**Task instructions:**
Return the lines of the data below in which the string "will" occurs.

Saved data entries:
********************

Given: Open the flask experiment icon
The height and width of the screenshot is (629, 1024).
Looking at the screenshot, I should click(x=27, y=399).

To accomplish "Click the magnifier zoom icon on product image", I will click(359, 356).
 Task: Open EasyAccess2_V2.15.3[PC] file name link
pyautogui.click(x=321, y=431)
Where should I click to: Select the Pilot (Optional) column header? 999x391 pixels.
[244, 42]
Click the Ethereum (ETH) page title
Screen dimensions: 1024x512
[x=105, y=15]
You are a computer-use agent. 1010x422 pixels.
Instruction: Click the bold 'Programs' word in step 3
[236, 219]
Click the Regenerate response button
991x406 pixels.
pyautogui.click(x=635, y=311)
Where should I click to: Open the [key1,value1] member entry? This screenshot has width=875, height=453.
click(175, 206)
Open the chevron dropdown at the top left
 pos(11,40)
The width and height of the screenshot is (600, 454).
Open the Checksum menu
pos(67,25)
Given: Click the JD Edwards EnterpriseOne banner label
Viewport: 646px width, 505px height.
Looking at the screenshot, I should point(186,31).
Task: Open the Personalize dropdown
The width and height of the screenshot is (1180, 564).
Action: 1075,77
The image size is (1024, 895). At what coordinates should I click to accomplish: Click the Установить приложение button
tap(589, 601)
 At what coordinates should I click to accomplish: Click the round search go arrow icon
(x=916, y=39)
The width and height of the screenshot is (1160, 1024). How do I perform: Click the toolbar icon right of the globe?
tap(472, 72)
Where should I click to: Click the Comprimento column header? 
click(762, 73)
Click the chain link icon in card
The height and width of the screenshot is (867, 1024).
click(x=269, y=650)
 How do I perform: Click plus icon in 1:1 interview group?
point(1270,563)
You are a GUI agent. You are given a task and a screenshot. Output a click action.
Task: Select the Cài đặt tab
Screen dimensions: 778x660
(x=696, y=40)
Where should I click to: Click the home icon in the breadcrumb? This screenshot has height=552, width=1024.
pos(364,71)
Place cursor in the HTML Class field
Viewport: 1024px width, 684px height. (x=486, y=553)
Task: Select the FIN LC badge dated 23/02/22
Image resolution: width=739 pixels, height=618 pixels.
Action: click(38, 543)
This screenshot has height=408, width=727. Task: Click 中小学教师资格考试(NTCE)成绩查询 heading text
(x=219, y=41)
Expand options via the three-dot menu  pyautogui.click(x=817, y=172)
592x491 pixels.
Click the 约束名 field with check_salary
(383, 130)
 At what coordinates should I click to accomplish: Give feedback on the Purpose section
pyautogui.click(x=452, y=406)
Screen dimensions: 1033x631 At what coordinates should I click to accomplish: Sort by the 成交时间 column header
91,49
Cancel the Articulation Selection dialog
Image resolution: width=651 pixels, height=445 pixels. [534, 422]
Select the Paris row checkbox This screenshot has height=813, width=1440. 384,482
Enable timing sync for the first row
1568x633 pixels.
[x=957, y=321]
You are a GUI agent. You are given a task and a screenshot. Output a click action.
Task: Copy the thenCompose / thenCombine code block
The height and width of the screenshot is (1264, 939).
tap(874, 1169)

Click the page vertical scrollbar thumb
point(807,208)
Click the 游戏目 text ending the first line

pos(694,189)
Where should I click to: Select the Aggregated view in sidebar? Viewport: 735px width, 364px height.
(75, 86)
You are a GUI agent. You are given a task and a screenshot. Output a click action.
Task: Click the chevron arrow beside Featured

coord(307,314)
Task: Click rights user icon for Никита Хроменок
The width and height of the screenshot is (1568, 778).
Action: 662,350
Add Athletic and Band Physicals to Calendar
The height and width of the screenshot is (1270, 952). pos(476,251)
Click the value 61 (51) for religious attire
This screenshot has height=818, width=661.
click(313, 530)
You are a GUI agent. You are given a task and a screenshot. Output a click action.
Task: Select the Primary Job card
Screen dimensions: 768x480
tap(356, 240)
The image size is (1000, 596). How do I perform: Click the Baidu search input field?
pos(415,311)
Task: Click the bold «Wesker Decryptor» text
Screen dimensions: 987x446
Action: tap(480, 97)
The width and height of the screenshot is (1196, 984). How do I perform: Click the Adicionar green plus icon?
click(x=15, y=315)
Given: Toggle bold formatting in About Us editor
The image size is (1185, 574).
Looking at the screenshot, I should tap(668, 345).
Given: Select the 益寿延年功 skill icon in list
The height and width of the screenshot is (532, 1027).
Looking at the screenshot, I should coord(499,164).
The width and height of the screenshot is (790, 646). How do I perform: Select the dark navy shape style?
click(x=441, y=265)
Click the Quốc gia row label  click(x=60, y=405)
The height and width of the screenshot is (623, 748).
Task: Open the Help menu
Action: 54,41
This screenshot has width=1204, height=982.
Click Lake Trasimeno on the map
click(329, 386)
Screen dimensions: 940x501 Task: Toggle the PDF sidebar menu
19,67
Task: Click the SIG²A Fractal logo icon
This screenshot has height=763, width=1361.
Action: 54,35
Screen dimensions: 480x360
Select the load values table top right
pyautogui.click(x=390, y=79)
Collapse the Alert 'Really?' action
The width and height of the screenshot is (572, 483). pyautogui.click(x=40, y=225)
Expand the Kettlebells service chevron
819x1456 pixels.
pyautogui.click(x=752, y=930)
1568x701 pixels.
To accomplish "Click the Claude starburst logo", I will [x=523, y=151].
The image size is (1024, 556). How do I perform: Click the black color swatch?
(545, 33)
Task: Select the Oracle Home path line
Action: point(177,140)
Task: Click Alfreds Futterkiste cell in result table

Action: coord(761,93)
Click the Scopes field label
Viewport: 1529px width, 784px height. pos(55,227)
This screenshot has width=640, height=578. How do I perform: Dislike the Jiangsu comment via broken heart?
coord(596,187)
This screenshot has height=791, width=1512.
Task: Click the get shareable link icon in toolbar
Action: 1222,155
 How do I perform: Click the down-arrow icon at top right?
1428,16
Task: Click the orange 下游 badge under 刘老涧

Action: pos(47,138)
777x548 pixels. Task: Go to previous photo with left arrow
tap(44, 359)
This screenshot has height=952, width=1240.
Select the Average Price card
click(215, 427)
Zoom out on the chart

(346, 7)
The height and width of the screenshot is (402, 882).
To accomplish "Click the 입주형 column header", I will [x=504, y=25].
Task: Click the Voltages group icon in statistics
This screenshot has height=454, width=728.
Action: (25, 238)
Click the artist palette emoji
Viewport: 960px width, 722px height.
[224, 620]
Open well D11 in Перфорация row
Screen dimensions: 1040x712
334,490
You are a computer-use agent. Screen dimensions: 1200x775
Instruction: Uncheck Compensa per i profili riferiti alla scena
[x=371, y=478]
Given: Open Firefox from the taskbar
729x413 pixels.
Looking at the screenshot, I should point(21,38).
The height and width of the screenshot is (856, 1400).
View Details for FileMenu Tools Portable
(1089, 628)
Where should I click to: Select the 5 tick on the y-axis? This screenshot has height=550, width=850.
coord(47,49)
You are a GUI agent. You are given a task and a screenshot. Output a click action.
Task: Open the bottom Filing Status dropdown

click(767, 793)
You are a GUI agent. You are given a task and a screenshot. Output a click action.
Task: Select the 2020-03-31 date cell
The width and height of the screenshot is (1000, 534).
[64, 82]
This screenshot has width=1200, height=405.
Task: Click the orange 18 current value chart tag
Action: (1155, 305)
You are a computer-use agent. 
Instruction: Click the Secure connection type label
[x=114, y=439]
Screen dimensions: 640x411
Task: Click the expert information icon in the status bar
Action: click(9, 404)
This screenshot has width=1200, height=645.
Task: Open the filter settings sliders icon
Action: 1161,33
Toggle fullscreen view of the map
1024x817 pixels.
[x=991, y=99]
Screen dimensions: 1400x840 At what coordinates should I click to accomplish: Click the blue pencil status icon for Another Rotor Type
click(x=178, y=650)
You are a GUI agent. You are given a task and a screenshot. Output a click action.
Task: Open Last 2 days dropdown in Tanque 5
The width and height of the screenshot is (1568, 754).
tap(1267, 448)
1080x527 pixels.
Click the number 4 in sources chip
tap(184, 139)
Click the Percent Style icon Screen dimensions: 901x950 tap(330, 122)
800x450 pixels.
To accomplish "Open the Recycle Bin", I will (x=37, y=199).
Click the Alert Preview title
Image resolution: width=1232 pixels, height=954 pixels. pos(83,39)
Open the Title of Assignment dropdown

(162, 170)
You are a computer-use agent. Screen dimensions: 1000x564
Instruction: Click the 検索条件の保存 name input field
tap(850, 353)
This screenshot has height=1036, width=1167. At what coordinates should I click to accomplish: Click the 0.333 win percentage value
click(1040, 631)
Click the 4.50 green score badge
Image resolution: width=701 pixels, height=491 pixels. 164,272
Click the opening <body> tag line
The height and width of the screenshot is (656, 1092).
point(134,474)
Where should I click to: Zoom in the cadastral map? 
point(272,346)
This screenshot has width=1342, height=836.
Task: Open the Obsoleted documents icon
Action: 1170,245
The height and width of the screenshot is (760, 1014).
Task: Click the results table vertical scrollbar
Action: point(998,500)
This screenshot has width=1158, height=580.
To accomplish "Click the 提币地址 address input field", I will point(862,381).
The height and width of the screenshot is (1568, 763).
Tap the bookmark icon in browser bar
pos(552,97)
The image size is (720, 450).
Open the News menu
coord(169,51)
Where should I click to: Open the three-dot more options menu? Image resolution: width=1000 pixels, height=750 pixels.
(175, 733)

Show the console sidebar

********************

**Solved exercise:**
To accomplish "Click the magnifier zoom icon on product image", I will click(359, 356).
To accomplish "Click the Claude starburst logo", I will [x=523, y=151].
To accomplish "Click the 입주형 column header", I will [x=504, y=25].
To accomplish "Open the Recycle Bin", I will (x=37, y=199).
To accomplish "Click the 提币地址 address input field", I will point(862,381).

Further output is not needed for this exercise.